Il gioco di Arrigo Sacchi
Il gioco di Arrigo Sacchi, basato su un 4-4-2 che ricalca il calcio totale dell’Olanda, è innovativo e divertente. Offensivo, sì, ma con un’attenzione maniacale alla fase difensiva. I principi tattici del profeta di Fusignano non sono semplici da assimilare, specie i movimenti a centrocampo. Ma i risultati, sul campo, si vedono, e Silvio Berlusconi non ci pensa su due volte, offrendogli la panchina del Milan. Alla guida dei rossoneri, tra il 1987 e il 1991, costruirà un meccanismo pressoché perfetto, anche grazie ad interpreti di valore assoluto. Il primo anno vince subito lo scudetto, cui seguono due Coppe dei Campioni, due Coppe Intercontinentali e due Supercoppe Uefa.
Baresi, Maldini, Costacurta, Tassotti, , Ancelotti, Donadoni, Evani e, soprattutto, gli olandesi Gullit e van Basten, cui si aggrega nel 1988 anche Rijkaard. Il Milan di Arrigo Sacchi segna un quadriennio fondamentale per l’intero movimento, giocando partite passate alla storia, come il 5-0 sul Real Madrid in semifinale di Coppa dei Campioni nel 1989. A tanto successo, però, corrisponde un carico crescente si responsabilità e stress. Che porteranno Sacchi, nel 1991, a non rinnovare con il Milan. L’idea è quella di un anno sabbatico, ma alla porta bussa la Nazionale Azzurra, alla fine di un ciclo dopo la mancata qualificazione agli Europei del 1992.
L’approdo in Nazionale
Alla guida dell’Italia saranno sei anni complessi, fatti di scelte drastiche, esclusioni eccellenti, e voli interrotti sul più bello. La Nazionale, in realtà, non non riuscirà quasi mai ad assimilare dettami tattici imposti da Arrigo Sacchi. Il calcio visto al Milan, in Azzurro, non si vedrà se non a tratti. Nonostante ciò, ai Mondiali americani del 1994 l’Italia sfiora l’impresa, arrendendosi, ai rigori, al Brasile di Romario. Dopo gli Europei inglesi del 1996, che per gli Azzurri si rivelano un mezzo flop, il tecnico di Fusignate si dimette dal ruolo di ct.
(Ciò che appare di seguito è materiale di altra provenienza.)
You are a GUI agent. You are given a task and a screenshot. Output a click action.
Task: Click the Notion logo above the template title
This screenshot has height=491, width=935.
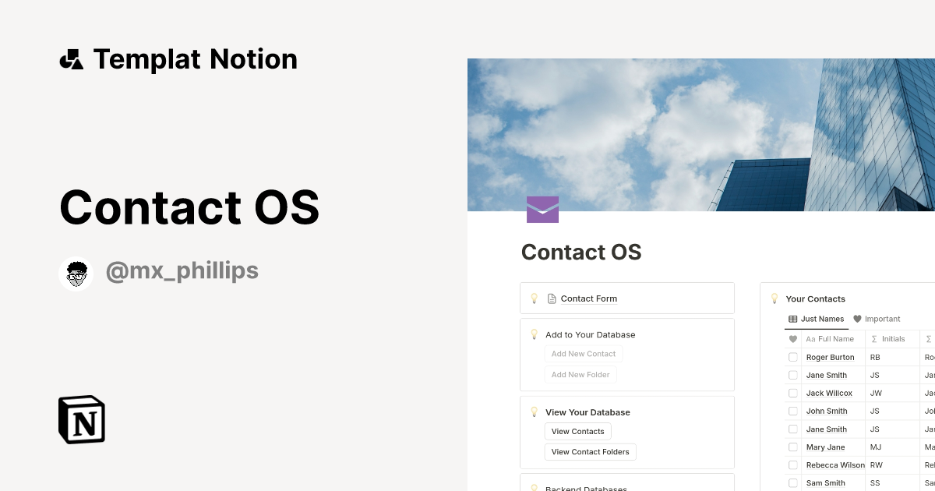[x=81, y=419]
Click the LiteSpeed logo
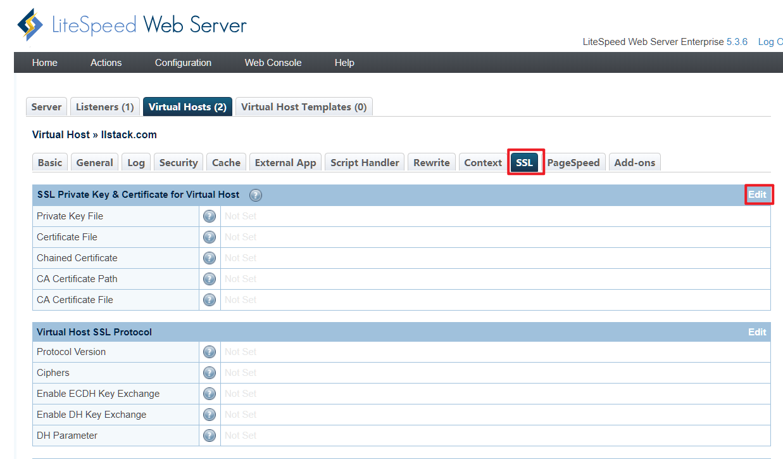Screen dimensions: 783x459 [31, 25]
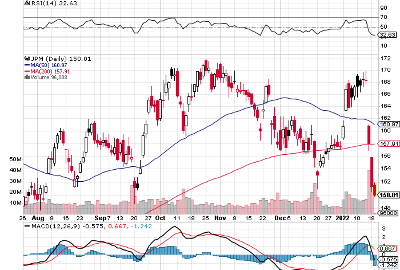Click the Oct label on date axis

pos(161,218)
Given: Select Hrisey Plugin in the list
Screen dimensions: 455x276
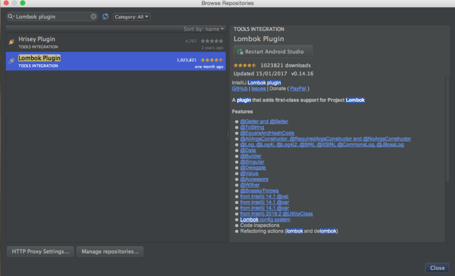Looking at the screenshot, I should point(84,43).
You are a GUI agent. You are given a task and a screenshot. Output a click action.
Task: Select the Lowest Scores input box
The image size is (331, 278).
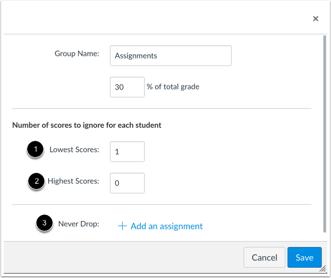pyautogui.click(x=127, y=152)
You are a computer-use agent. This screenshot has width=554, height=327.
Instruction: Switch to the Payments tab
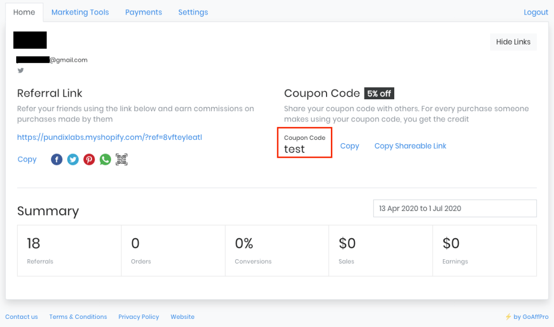[x=144, y=12]
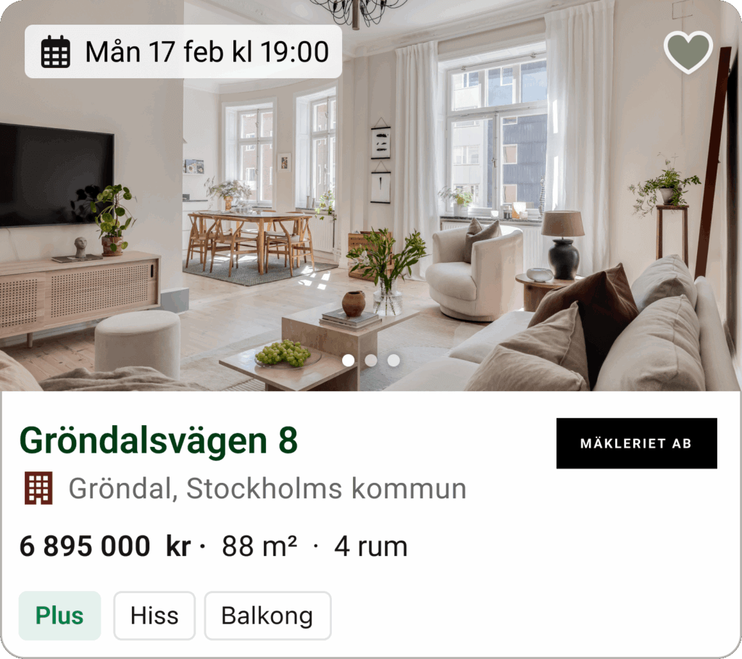Toggle the heart favorite icon
Viewport: 742px width, 659px height.
pos(688,52)
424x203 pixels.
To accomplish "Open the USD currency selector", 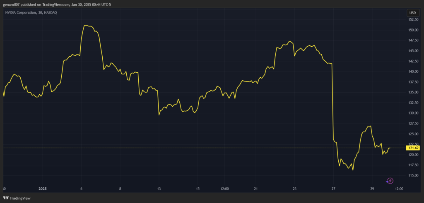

Alla fine del 1996 torna al Milan, ma sarà una decisione disastrosa. Finisce il campionato all’undicesimo posto, il peggior piazzamento, per i rossoneri, del secondo dopoguerra, e in Champions League si arrende ai quarti di finale ai norvegesi del Rosenborg. A fine stagione lascia il Milan una volta per tutte e, dopo un anno sabbatico, riparte dalla Spagna. Siederà, senza conseguire risultati di rilievo, sulla panchina dell’Atletico Madrid, che lo esonera nel febbraio del 1999. Sarà l’ultima esperienza in panchina per Arrigo Sacchi, cui seguiranno ruoli dirigenziali prima nel Parma e poi nel Real Madrid.